We did a prelaunch of our eBook to bloggers first and then did a soft launch within our company newsletter. Our official launch doesn’t start until next week. Again no request for bloggers to post or comment just wanted to share our message and thoughts.

We will be doing a social media release next week, and will include the html code to a special ebook badge should people want to place the ebook on their blog or web page. It’s a great content offer and we want people to share it and use it. In fact we even placed a Creative Commons license on the ebook. We will also tie into a extensive communications campaign through the 3rd QTR and leverage our CEO to expound on his message. It the tie in of social media and traditional communications is where a little new school meets some old school. But who cares if it’s great content lets leverage all our channels more effectively.

Our metrics are # of downloads, # of blog posts, # of interviews, # of mentions. The metrics tend to be more towards the communication side of the house as this initiative was really about the message getting out and not demand generation.

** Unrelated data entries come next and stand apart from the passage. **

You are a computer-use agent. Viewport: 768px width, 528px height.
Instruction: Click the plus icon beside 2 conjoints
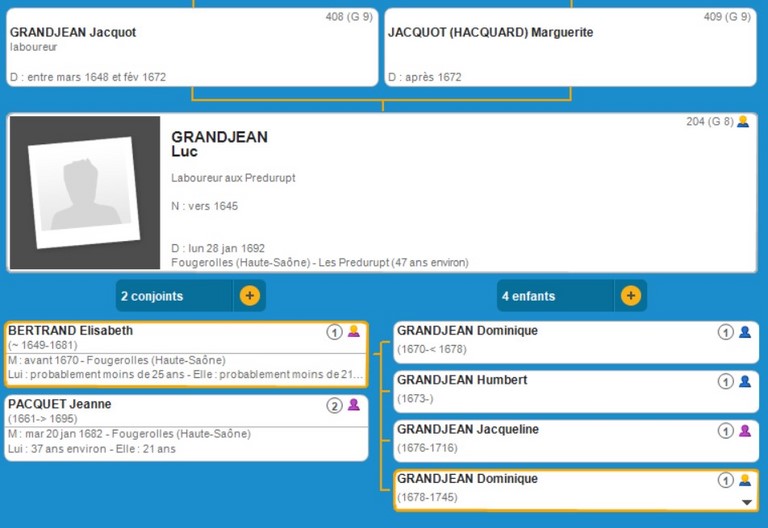point(249,296)
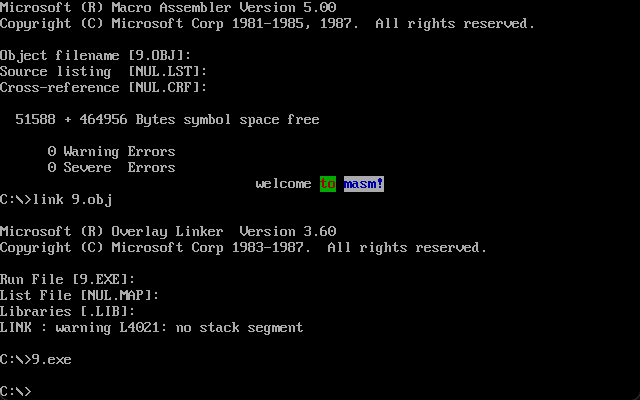The height and width of the screenshot is (400, 640).
Task: Click the gray highlighted "masm!" text
Action: pos(364,184)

So there we are. We focused on creating a conversation, we’re reaching out, we’re web centric, we didn’t use registration pages, and we created a powerful message vehicle for not a huge amount of investment. In fact there is no media investment within the ebook. Stay Tuned and Nuff Said.

February 19, 2008

Netsuite Nightmares

Images Here’s a lesson to all marketing professionals on the importance of listening to their customers and what happens when they don’t. I’ve excerpted from Dennis Howlett’s Blog on the nightmares that Netsuite is having with its delivery of its on demand software product:

Last September I wrote about how NetSuite has been failing its customers. It isn’t getting any better. Following that post I started to receive emails going into detail about how NetSuite’s sales talk bears no relation to what the company is able to deliver. It seems that most of the problems stem from the CRM product but there are broader issues. Commenter - JP Browne56 captured the mood of many commenters:

NetSuite is a catastrophe: sales people promise the moon but there is little flexibility, no support, and no willingness to help solve problems. My firm is small and we almost went under because of the delays and costs of dealing with NetSuite. We had to junk the entire solution and start over from scratch. Avoid NetSuite at ALL costs!

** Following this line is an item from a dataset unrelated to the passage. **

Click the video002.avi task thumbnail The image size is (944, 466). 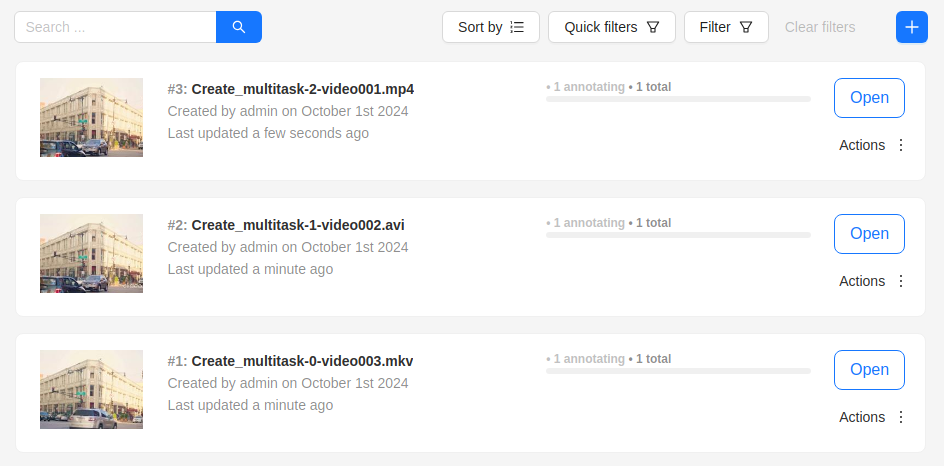coord(91,254)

Earlier today I spoke with Tara Rose, CEO of Nurse Staffing Unlimited a small nursing staff agency. Her story mirrors much of what others say: plenty of promise little delivered. In her case, Tara's company forked over $140,000 for a service that was late, incomplete and incapable of providing the right information for workers compensation and professional liability insurance calculations. Specifically, reports that should not include assignments that went unfilled kept showing up, effectively providing incorrect information for insurance audit purposes.

Now imagine yourself in the shoes of this CMO as he/she pulls away from their latest print advertising copy review to address this viral mushroom cloud. Build your conversational channels, listen to them, and address your customers needs….Nuff Said.